Reproduce, with no changes, everything from the start of the rows down to the line containing "click(x=1493, y=781)", including that line.

**** DATA ENTRIES ****

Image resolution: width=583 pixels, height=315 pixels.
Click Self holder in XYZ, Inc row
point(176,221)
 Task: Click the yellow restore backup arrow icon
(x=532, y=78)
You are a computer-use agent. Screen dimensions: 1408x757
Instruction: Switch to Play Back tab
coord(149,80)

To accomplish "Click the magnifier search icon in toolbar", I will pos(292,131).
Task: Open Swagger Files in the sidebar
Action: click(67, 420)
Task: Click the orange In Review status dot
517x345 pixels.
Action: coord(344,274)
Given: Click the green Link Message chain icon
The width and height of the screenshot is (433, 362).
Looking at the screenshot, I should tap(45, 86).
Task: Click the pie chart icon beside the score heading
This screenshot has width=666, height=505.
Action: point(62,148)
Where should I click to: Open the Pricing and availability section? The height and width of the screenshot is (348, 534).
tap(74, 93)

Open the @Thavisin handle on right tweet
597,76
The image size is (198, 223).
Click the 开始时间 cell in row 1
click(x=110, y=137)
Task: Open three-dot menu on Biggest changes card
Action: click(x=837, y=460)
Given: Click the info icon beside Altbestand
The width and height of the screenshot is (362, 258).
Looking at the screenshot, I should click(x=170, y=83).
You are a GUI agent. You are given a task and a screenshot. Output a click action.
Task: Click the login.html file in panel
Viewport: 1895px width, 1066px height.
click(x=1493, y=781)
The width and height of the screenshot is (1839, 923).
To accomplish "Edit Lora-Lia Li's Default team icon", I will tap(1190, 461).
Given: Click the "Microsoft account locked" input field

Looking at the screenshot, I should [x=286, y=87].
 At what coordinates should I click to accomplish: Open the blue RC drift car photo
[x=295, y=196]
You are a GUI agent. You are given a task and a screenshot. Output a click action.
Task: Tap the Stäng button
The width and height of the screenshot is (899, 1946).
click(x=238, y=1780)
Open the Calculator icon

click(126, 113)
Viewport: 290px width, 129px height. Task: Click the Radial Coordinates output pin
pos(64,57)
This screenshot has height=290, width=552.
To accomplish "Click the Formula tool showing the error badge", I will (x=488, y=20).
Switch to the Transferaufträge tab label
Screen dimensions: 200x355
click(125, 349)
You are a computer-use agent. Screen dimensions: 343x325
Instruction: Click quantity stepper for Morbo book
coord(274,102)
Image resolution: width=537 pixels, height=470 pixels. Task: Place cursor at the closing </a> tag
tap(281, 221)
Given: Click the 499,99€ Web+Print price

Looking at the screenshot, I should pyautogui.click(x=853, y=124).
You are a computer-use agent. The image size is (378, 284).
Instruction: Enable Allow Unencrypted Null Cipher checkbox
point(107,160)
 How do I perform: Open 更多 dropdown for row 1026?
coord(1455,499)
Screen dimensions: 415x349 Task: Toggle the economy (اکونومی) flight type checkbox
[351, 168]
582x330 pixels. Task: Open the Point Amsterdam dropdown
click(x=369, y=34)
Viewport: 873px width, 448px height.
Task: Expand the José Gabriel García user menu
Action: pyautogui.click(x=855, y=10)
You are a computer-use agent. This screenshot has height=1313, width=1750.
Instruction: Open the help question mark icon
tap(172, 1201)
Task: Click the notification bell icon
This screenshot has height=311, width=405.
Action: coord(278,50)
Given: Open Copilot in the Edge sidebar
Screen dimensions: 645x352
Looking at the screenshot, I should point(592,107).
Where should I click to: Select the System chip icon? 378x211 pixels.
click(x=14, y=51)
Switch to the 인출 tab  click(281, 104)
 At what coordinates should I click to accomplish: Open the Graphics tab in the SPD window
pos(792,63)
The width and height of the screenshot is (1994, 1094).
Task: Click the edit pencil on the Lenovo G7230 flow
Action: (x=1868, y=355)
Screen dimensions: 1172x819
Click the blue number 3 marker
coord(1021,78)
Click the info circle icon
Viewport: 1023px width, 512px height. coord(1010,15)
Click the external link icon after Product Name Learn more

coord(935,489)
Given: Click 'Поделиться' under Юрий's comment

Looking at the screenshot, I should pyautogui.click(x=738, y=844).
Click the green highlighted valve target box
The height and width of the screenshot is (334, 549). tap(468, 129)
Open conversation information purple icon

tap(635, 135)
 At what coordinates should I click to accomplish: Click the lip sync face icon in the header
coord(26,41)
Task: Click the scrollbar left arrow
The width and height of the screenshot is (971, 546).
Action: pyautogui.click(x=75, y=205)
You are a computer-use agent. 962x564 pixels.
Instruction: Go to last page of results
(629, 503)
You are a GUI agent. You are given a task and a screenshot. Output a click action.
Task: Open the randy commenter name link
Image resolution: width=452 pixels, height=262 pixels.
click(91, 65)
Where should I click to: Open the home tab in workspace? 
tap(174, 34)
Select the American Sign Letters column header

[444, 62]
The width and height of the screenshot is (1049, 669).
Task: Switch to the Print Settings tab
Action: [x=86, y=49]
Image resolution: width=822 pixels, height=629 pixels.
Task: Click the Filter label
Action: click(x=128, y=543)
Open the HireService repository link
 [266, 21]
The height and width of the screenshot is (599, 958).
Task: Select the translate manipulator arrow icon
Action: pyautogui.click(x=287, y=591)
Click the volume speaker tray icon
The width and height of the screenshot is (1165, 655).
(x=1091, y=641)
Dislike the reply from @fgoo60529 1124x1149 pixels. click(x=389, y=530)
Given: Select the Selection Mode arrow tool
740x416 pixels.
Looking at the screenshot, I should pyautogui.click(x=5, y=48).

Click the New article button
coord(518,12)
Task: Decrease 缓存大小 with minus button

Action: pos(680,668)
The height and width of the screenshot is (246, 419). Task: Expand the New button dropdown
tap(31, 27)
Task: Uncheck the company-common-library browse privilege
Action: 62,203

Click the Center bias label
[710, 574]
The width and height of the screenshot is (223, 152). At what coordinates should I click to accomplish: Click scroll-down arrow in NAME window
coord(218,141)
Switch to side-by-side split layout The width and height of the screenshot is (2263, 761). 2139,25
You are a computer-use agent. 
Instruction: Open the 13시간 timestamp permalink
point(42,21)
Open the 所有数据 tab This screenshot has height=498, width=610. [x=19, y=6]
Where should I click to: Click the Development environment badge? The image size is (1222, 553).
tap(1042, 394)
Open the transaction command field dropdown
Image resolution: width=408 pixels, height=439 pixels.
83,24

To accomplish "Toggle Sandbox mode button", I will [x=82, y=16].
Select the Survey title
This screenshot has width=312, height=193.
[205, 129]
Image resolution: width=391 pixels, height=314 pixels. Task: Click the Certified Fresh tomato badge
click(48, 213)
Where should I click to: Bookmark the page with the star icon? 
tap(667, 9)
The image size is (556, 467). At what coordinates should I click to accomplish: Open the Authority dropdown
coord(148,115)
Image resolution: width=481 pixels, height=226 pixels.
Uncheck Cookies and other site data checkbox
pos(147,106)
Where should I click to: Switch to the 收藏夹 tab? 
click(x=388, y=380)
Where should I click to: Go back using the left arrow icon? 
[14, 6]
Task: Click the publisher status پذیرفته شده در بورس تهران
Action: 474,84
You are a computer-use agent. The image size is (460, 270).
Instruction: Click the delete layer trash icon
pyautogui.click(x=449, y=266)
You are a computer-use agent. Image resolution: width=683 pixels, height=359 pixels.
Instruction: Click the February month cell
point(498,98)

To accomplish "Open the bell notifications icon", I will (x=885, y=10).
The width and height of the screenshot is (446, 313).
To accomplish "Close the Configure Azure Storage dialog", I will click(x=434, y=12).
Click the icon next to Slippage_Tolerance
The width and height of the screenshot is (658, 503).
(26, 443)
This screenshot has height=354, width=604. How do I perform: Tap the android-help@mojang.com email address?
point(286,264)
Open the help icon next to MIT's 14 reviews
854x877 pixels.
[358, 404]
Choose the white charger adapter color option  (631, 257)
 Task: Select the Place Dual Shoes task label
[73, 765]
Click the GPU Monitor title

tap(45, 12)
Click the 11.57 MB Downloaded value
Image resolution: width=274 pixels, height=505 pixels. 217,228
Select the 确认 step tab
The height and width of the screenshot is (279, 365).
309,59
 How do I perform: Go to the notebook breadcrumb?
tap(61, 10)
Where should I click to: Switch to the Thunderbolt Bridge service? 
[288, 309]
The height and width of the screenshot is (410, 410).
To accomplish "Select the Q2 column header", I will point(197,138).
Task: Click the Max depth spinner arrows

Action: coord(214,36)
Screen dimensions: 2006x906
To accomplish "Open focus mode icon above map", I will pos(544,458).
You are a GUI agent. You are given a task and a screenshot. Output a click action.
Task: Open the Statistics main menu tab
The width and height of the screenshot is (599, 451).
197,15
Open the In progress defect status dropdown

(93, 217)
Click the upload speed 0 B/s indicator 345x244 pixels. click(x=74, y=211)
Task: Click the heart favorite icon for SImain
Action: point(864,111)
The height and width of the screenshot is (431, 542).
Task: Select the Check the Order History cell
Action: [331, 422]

****

**RESULT OF THIS TASK**.
Image resolution: width=583 pixels, height=315 pixels.
Click Self holder in XYZ, Inc row
point(176,221)
 Task: Click the yellow restore backup arrow icon
(x=532, y=78)
You are a computer-use agent. Screen dimensions: 1408x757
Instruction: Switch to Play Back tab
coord(149,80)

To accomplish "Click the magnifier search icon in toolbar", I will pos(292,131).
Task: Open Swagger Files in the sidebar
Action: click(67, 420)
Task: Click the orange In Review status dot
517x345 pixels.
Action: coord(344,274)
Given: Click the green Link Message chain icon
The width and height of the screenshot is (433, 362).
Looking at the screenshot, I should tap(45, 86).
Task: Click the pie chart icon beside the score heading
This screenshot has width=666, height=505.
Action: point(62,148)
Where should I click to: Open the Pricing and availability section? The height and width of the screenshot is (348, 534).
tap(74, 93)

Open the @Thavisin handle on right tweet
597,76
The image size is (198, 223).
Click the 开始时间 cell in row 1
click(x=110, y=137)
Task: Open three-dot menu on Biggest changes card
Action: click(x=837, y=460)
Given: Click the info icon beside Altbestand
The width and height of the screenshot is (362, 258).
Looking at the screenshot, I should click(x=170, y=83).
You are a GUI agent. You are given a task and a screenshot. Output a click action.
Task: Click the login.html file in panel
Viewport: 1895px width, 1066px height.
click(x=1493, y=781)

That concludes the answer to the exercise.